A Lion Hearted Rabbit
Just to that light pole. Okay, just to that trash can. Keep breathing. To that water fountain. Pick up the pace at the picnic table. But I’m tired. Pick up the pace anyway. Will I make it to the bridge? Pick up the pace. Keep going. One more light pole.
I never know if I’m going to make it. I always have doubts. It’s a new challenge every morning. I set new goals every time. First, it was the first trash can. Then the second light pole after that. Then the fourth trashcan. Then the second bathrooms. So on and so forth. And despite consisently hitting these goals every time, I still have my doubts. I doubt not what I can do, but who I am.

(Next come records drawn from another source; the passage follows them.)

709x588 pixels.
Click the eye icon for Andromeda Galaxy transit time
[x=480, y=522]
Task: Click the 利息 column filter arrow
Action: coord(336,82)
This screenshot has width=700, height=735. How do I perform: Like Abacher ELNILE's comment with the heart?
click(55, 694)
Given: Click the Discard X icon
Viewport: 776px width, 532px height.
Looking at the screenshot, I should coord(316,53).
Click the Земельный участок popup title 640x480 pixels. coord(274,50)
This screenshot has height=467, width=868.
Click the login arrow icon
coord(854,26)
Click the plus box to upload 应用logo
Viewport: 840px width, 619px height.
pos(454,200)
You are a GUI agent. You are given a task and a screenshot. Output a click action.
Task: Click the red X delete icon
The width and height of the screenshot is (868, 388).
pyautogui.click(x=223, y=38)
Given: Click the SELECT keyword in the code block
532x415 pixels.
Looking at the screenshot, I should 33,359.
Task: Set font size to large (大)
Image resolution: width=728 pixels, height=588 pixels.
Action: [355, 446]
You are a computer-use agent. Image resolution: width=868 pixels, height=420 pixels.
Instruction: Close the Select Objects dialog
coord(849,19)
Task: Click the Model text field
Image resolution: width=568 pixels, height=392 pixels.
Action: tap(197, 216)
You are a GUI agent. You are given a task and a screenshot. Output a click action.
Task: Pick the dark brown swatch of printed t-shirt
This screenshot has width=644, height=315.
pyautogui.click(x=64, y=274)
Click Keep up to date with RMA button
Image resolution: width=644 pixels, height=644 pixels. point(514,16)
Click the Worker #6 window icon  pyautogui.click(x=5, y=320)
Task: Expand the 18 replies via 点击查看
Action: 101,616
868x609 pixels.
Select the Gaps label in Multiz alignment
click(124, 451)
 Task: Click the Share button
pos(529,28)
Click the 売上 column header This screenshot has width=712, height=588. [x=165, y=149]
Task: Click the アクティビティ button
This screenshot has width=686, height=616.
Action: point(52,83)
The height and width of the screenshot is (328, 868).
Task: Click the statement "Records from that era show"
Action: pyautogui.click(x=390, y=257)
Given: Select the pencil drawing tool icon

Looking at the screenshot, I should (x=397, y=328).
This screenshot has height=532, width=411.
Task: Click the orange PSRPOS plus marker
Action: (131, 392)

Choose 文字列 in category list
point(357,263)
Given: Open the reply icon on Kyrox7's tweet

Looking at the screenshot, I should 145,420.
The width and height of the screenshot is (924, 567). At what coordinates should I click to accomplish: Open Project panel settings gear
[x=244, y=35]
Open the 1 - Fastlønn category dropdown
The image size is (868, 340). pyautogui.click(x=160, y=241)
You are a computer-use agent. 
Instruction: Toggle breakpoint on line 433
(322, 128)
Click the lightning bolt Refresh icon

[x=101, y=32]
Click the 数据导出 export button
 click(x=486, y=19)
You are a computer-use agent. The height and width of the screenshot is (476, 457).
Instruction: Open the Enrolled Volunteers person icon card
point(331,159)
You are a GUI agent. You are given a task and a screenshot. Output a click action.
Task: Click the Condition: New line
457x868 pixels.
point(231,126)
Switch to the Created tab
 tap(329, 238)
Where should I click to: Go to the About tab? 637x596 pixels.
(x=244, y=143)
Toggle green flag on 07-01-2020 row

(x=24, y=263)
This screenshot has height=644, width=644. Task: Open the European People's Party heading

I run at Legg Lake with a few of my chaplain classmates. Some are heading for the military, like me. Others just like to run (crazy bastards). We go in the morning three days a week. I started in May, a few months after begining my strength training regime. The circuit we follow is 2.36 miles according to Google Maps. I am very slow, but I’ve gotten to the point where I run about a mile and half of that route. I wouldn’t call it an acomplishment, but for me, it is something important, not so much for the act of doing it, but for how it challenges all my preconceived notions of who I am.
I was the girl in gym class who’d make it less than a lap around the gym before slowing to a walk, an invisible knife in my side. I was the bane of every PE teacher. The scrawny one who could barely run and barely lift. The lazy one who didn’t want to try. The one picked last for every – single – game. (I was, however, amazingly useful at dodgeball, seeing as I was small and nimble and hard to hit, but I still couldn’t throw worth a damn.) I was weak and I made up for it by being fierce, or at least putting up a good front, so I wasn’t physically bullied too often.
I’m not that girl anymore. But I am. And even now as I run, I expect that sideache to come tear me open. I wait for it to pounce. Every gym teacher I had tried to “run it out of me” and they all universally failed. Every gym teach tried to get me interested in fitness and sports and were met with sullenness and resistance. I couldn’t stand to see the disappointment on their faces as they handed me yet lighter and lighter weights and watched me fail to lift them, basketball after basketball and watched me fail to reach the rim. It’s not that I didn’t want to try, I just didn’t want to live with them telling me how weak I was. I already knew that.
Yet I was physical. I ran around outside for hours, usually in bare feet. I climbed every tree whose first branch I could reach. I chased my dog, rode my bicycle, swung on the tire swing, had snowball and water fights with the neighbor kids, scrambled up and down ravines, and swam like a fish in the pool at my dad’s gym. Despite all this, I’ve never seen myself as a particularly physical person. In my mind, I’ve always been the weak one, the bookworm, the intellectual.
That identity is still there, but it’s also changing, being slowly shed or augmented or let go, however you think about it. It’s my karma, the flowers of seeds planted long ago. It’s also my ego, the delusion that I “am” anything fixed and definable at all.
I know I have this karma, this ego, that says “I’m not a runner. I’ve never been a runner. I’ll never be a runner. I hate running.” I also know it’s all a lie, but a true lie, a lie that exists nevertheless. So I have a running mix. I call it “Happy.” It includes every song that makes me smile. So that when my past karmic seeds, my mental habits, crop up, I can spray on a little weed killer.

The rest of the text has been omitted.